エースが死んだ直後、探しにも行かず、会いにも行かずに『メラメラの実』を探していた。彼女が独りで頑張っているとは知りもしないで。否、会うのが怖かったのかもしれない。
ルフィと再会し、話す暇がなかったとはいえ何故聞かなかったのだろう。聞くのが怖かったからなのか。ドラゴンさんが無事だと言っていたからそれを信じていたからかもしれない。
どこで、どうやって、無事に過ごしていたのかは今となってはなにも言えない。
ルフィが海賊王の称号を得た時、世界は混乱の中であったが、世界政府、主に天竜人は倒された。革命を成し遂げ、自由を愛する海賊王は大海賊時代を終わらせたのだった。
『サボ!エースのとこに行こう!』
ルフィにせがまれ、エースの眠る地で宴会が催された。麦わらの一味、赤髪海賊団、傘下や元白ひげ海賊団、革命軍の一部。何故呼んだのか、ガープにダダン、マキノたちもいた。

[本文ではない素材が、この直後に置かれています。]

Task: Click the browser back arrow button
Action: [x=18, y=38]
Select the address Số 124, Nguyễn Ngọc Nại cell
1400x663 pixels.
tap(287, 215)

そして、ずっと会えずにいた初恋の相手──マリィがいた。
『ねーちゃんっ!!エマ!!』
ルフィは幼い頃と変わらずに人目を憚らず彼女へと抱きつき、そして傍らの女の子を抱き上げると頰にキスをしていた。
驚いているのは革命軍くらいだろうか、ダダンたちも驚いてはいるが、それはルフィの行動にであって、その子は誰?というものではなかった。
ガープのジイさんがずるい!と怒鳴り、ドラゴンさんもルフィを抓ったりしていた。モンキー一家勢揃いのなか、彼女がこちらを見た。
『サボ!』
こちらに駆け寄って抱きついてくる様に勢いはないが、ルフィそっくりである。『会いたかった』と言ってくれる彼女に会うのは何年ぶりだろうか。あの頃の幼さなどもうない綺麗な女性と成っていたマリィに胸が締めつけられた。
しかし、次の瞬間、モンキー三世代に取り合いされていた少女がマリィを引っ張ったのだ、『ママ』と呼びながら。
『……ママ』
『サボ!会うの初めてだったよな、ねーちゃんとエースの子どもだぞ!!』
少女を抱き上げながら話すルフィと笑うマリィ、そして、こちらを見つめてくる──エマと呼ばれる少女に驚いたのだった。エースとそんな関係だったことも、子どもが出来ていた事すらも知らずにいたのだから。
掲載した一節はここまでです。